*Provided entries:*
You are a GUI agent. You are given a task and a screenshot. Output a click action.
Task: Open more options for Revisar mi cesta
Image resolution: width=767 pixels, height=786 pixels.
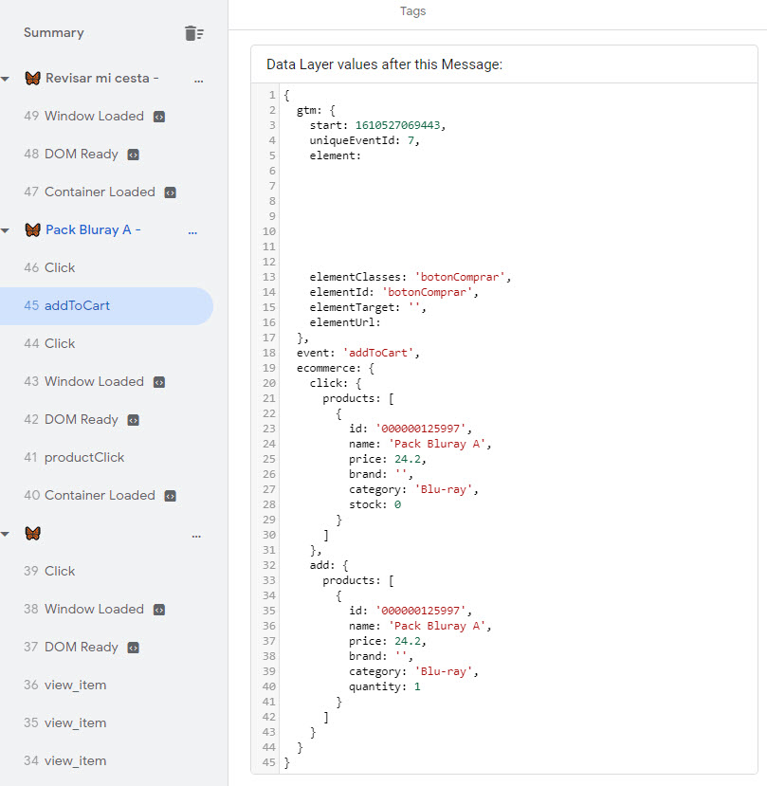(198, 81)
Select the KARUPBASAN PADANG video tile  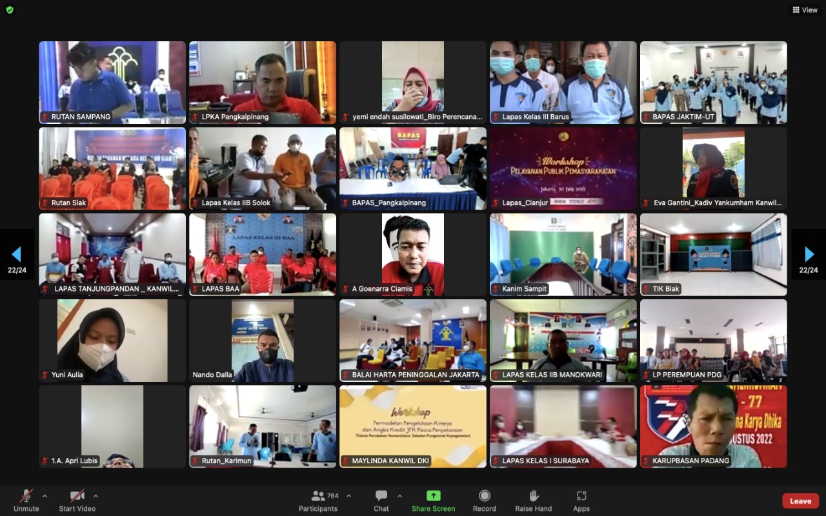click(713, 426)
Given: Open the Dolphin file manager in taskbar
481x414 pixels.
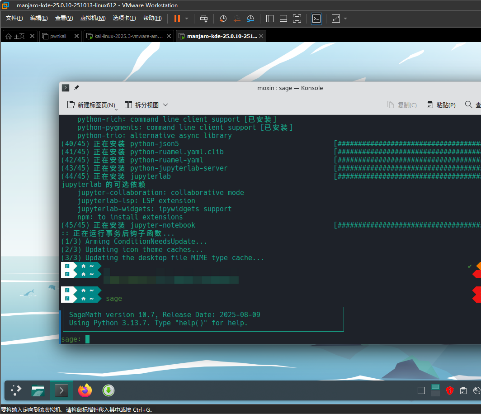Looking at the screenshot, I should (x=38, y=390).
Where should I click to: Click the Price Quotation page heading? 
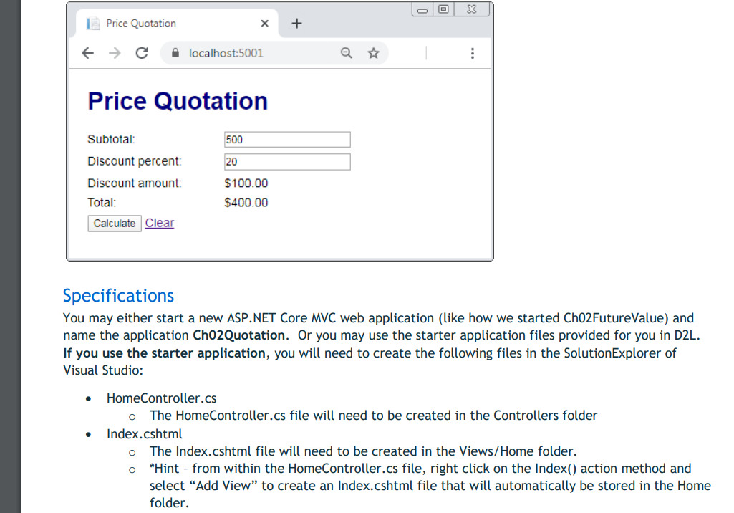[177, 100]
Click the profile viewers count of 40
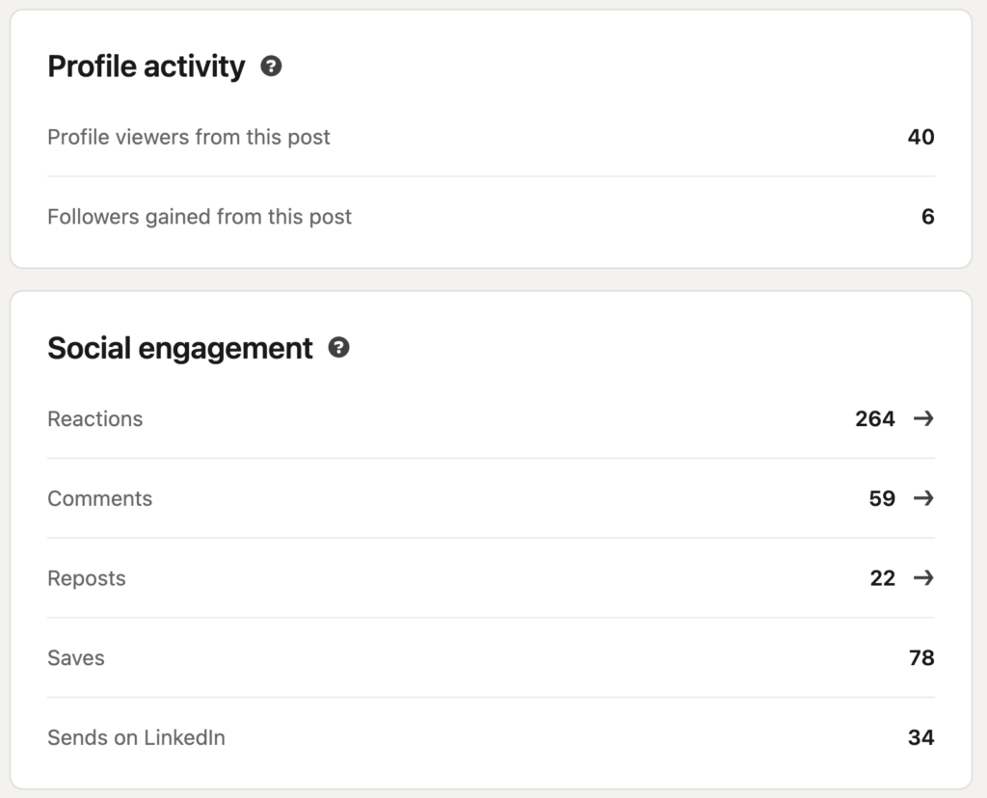Screen dimensions: 987x798 point(920,137)
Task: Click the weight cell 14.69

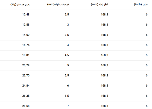Action: (x=26, y=35)
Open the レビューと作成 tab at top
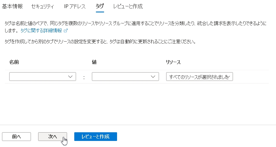The image size is (276, 147). pyautogui.click(x=128, y=6)
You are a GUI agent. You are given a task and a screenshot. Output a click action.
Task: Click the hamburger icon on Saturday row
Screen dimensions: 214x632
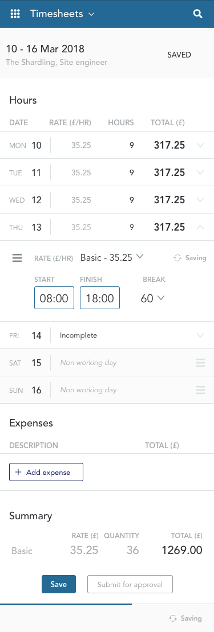pos(200,363)
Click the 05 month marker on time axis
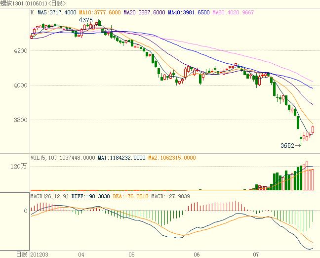This screenshot has height=258, width=320. [x=131, y=254]
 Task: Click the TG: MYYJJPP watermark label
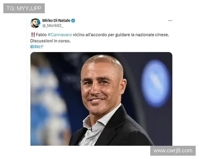[24, 8]

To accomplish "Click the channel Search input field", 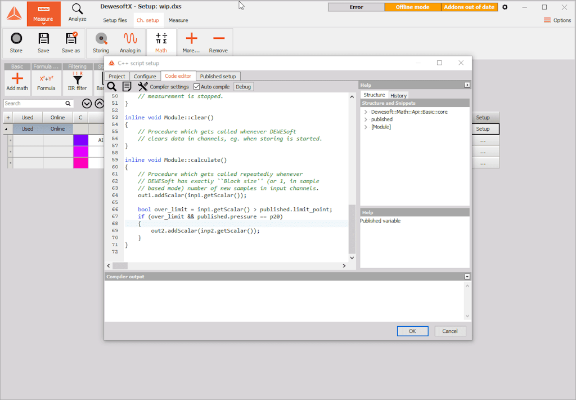I will coord(34,104).
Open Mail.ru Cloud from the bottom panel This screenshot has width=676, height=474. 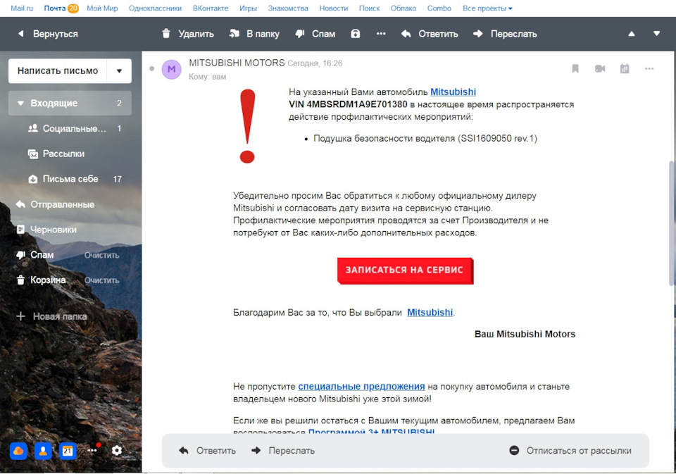(18, 451)
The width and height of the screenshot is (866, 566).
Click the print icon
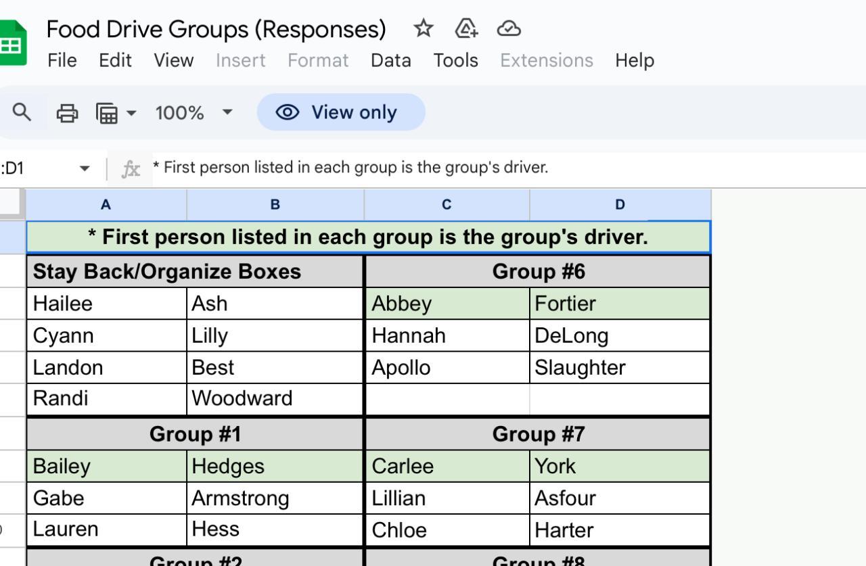[x=66, y=113]
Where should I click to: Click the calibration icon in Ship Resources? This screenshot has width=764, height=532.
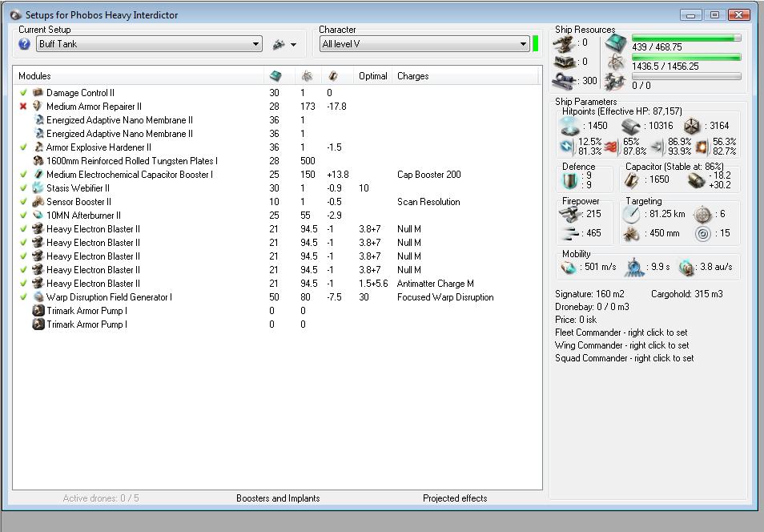[565, 80]
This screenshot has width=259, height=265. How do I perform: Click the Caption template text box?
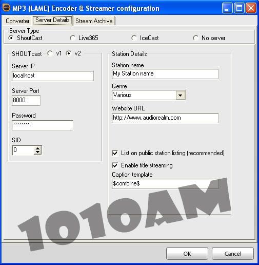(165, 184)
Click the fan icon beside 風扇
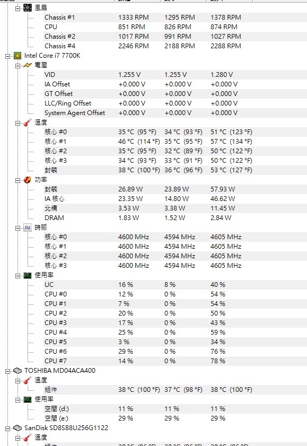 27,8
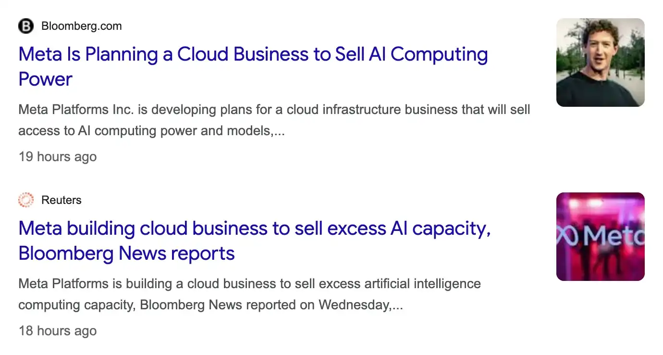Viewport: 663px width, 355px height.
Task: Select the Bloomberg.com source name
Action: (82, 26)
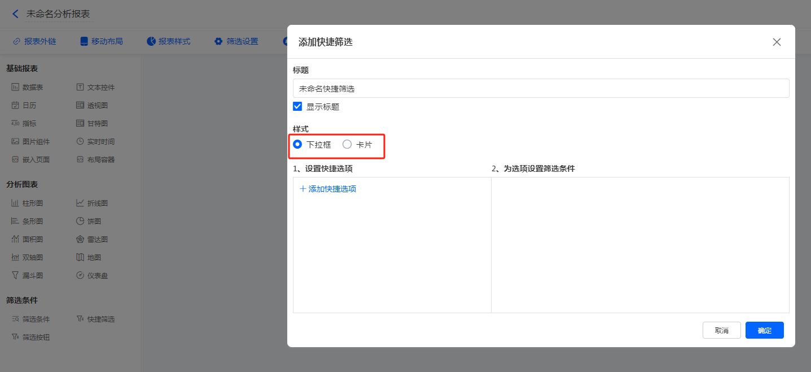
Task: Click the back arrow beside 未命名分析报表
Action: pos(15,14)
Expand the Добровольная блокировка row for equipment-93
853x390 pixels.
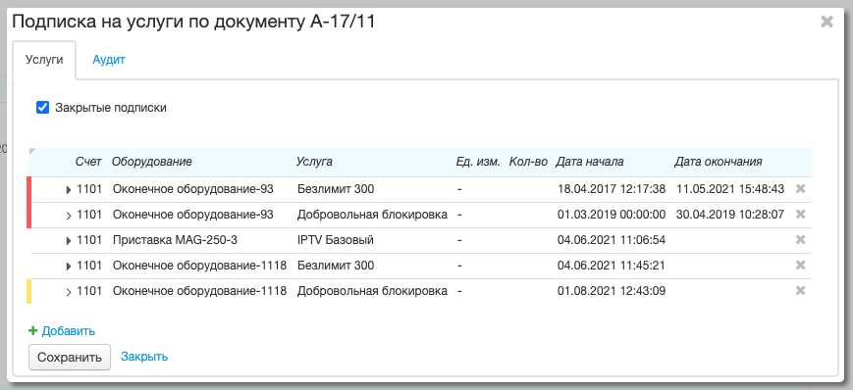(69, 216)
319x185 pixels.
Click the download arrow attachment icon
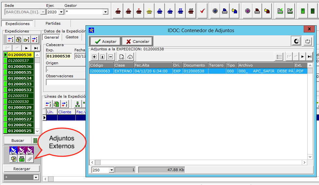point(102,57)
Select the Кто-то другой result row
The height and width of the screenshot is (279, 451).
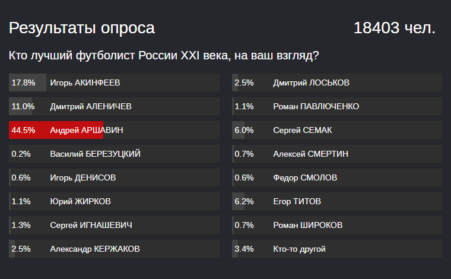click(x=337, y=249)
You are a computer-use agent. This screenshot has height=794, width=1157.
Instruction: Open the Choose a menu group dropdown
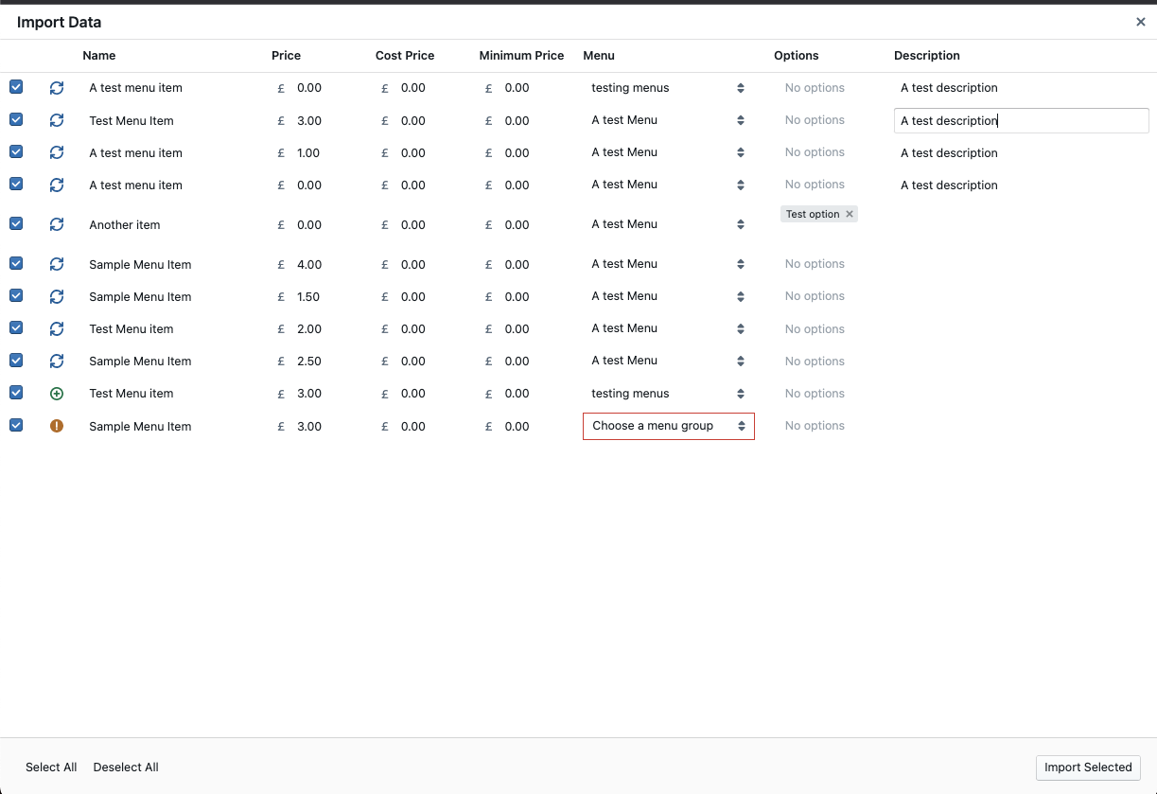pyautogui.click(x=668, y=426)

*Required work:* Everything from the line with "Where should I click to: Click the calibration" through the line with "You are a computer-use" in the material above should be transcribed exactly, except the pictures.

*Response area:*
Where should I click to: Click the calibration icon in Ship Resources? This screenshot has width=764, height=532.
[565, 80]
This screenshot has width=259, height=265. How do I perform: Click the Caption template text box?
(165, 184)
Click the fan icon beside 風扇
 27,8
Viewport: 663px width, 355px height.
Task: Select the Bloomberg.com source name
Action: (82, 26)
Task: Click the back arrow beside 未命名分析报表
Action: pos(15,14)
Expand the Добровольная блокировка row for equipment-93
853x390 pixels.
(69, 216)
319x185 pixels.
Click the download arrow attachment icon
point(102,57)
Select the Кто-то другой result row
The height and width of the screenshot is (279, 451).
click(x=337, y=249)
You are a computer-use agent. This screenshot has height=794, width=1157.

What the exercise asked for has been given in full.